#### TEXT
_ _ _ _
Member of the Negeri Sembilan State Executive Council
- In office 23 May 2018 – 14 August 2023 (Agriculture and Agro-based Industry)
- Monarch: Muhriz
- Menteri Besar: Aminuddin Harun
- Preceded by: Hasim Rusdi (Agriculture and Agro-based Industry)
- Succeeded by: Jalaluddin Alias (Senior Member, Agriculture) Portfolio abolished (Agro-based Industry)
- Constituency: Klawang

Member of the Negeri Sembilan State Legislative Assembly for Klawang
- In office 9 May 2018 – 1 August 2026
- Preceded by: Yunus Rahmat (BN–UMNO)
- Majority: 976 (2018) 577 (2023)

Personal details
- Born: Bakri bin Sawir 9 July 1959 (age 67) Negeri Sembilan, Malaysia
- Party: National Trust Party (AMANAH)
_ _ _ _
#### INFORMATION PROVIDED

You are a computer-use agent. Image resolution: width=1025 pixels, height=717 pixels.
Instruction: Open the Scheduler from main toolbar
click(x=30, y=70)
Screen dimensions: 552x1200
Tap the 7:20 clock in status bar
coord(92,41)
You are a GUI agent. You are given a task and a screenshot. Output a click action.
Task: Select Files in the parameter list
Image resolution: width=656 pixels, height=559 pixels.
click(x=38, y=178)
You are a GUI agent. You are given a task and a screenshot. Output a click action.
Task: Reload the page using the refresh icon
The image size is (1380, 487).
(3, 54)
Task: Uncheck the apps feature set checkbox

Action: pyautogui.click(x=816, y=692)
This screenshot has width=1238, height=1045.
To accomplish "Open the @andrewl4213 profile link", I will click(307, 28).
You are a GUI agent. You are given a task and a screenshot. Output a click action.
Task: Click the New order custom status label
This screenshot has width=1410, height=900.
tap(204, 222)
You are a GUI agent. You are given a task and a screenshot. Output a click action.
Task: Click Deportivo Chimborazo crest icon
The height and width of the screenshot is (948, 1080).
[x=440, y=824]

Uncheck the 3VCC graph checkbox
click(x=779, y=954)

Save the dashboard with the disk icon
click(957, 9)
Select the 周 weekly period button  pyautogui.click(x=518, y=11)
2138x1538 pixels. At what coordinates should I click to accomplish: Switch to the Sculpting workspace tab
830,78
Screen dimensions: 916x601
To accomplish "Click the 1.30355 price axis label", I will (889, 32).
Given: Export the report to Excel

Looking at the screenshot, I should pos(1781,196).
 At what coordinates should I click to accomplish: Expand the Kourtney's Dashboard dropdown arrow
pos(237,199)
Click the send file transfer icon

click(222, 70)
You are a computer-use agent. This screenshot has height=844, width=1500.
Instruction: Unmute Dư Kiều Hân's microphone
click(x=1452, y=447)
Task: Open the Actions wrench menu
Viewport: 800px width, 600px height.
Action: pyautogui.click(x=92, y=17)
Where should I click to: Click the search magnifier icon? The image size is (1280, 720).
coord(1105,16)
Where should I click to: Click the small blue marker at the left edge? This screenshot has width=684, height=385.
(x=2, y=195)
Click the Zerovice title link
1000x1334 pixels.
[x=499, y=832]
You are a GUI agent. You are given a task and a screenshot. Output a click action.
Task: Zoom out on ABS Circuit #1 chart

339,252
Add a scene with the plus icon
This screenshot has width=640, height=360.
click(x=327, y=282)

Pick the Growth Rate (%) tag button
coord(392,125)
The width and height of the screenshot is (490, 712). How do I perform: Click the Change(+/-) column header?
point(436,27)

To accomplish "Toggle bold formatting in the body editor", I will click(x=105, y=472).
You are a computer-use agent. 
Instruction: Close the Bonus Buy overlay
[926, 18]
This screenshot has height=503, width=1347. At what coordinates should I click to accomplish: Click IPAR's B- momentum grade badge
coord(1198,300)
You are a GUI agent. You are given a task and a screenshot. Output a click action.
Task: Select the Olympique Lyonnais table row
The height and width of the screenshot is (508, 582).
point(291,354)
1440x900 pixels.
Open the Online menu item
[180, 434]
_ _ _ _
#### GIVEN PROBLEM
Continue the profile of Bakri bin Sawir from its last line.

#### RESULT
- Other political affiliations: Pakatan Harapan (PH)
- Occupation: Politician

= Bakri Sawir =

Malaysian politician

Haji Bakri bin Sawir (born 9 July 1959) is a Malaysian politician who has served as Member of the Negeri Sembilan State Legislative Assembly (MLA) for Klawang since May 2018. He served as Member of the Negeri Sembilan State Executive Council (EXCO) in the Pakatan Harapan (PH) state administration under Menteri Besar Aminuddin Harun from May 2018 to August 2023. He is a member of the National Trust Party (AMANAH), a component party of the PH coalition. He is also presently the sole AMANAH Negeri Sembilan MLA and the sole AMANAH candidate elected in the 2023 Negeri Sembilan state election.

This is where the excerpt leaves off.